Molly also has an allergic reaction to grass so she has to wear a modified
babys jump suit when she goes on grass


----------



## JacSprat (May 26, 2006)

Aww Clive - She's gorgeous! Congrats and I'm very certain Chester approves. What a great feeling it is to adopt a needy dog - 
Good on ya!
Jacquie, Jacks and Murph


----------



## patnles (Oct 26, 2006)

What a pretty face she has. 
I don't think Chester will mind someone else having the chance of a happy life.
Lesley


----------



## TinaGlenn (Jul 7, 2006)

She has a really pretty face, a very lucky dog to have found a new home with caring people Dogs are pack animals and most are very sociable, so I am sure Chester is very happy about the new member of his pack to be looking after you both.

Tina


----------



## patp (Apr 30, 2007)

I am sure that Chester would approve of your choice - how could he not?
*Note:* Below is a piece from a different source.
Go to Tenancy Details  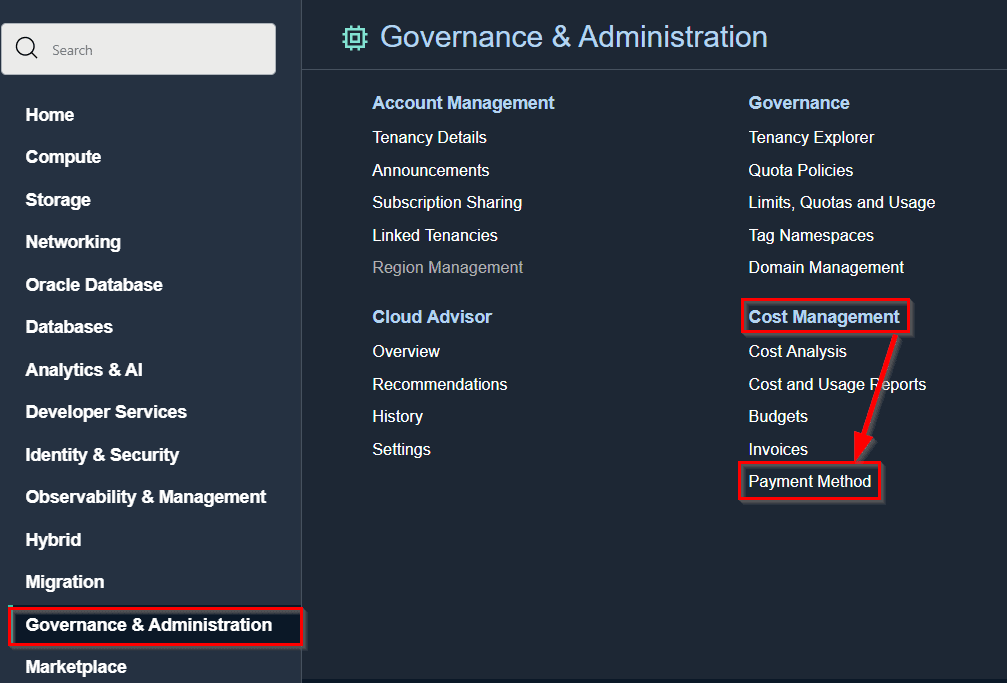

Hope you continue to enjoy getting to know Suki. Do you know her background?

Pat


----------



## Groper (May 17, 2007)

patp said:


> Do you know her background?
> Yes, apparently her previous owners have been hit by the credit crunch and are now both working long hours and Suki was unhappy and barked all the time they were out- therefore neighbours complained loudly!
> She obviously has come from a very happy previous life complete with pet passport with several French Vet entries.
> They must have been devastated to have to let her go.
> ...


----------



## patp (Apr 30, 2007)

I'll take that as a "no" then :lol:


----------



## Groper (May 17, 2007)

Sorry I made a mess of my reply !!
Suki was sent to the animal rescue centre because her owners had been hit by the credit crunch and were working long hours - Suki complained by barking whilst they were out, consequently neighbours complained.
She was obviously a well loved pet as she had an up to date pet passport with several French vet stamps on it and was in excellent condition.
I think they will have been devastated to have to send her away.

Clive


----------



## Hezbez (Feb 7, 2009)

Well done you for giving a loving home to a rescue dog. A noble thing to do in my book.

Our rescued collie cross, who was due to be put down the day after we got her (at 16 weeks old) celebrated her 15th birthday yesterday by scoffing a full packet of smackos and 3 denta-sticks in one sitting. Luckily there were no side effects from such over indulgence other than a rather extended 'comfort break' when out her walkie this morning :lol:


----------



## karenmac (Jan 26, 2008)

Suki is a stunner! Well done for getting a rescue dog. Like you we lasted just one week after we lost beloved VIDA. Now, we have Clooney & Mattie (dogs) and Bobbie & Minkie (Cats) all rescues. The love you get from them is so unbelievable - my ole man's under the weather and in bed and the "boys" are with him!


----------



## patp (Apr 30, 2007)

Looks like you found a star Groper!


----------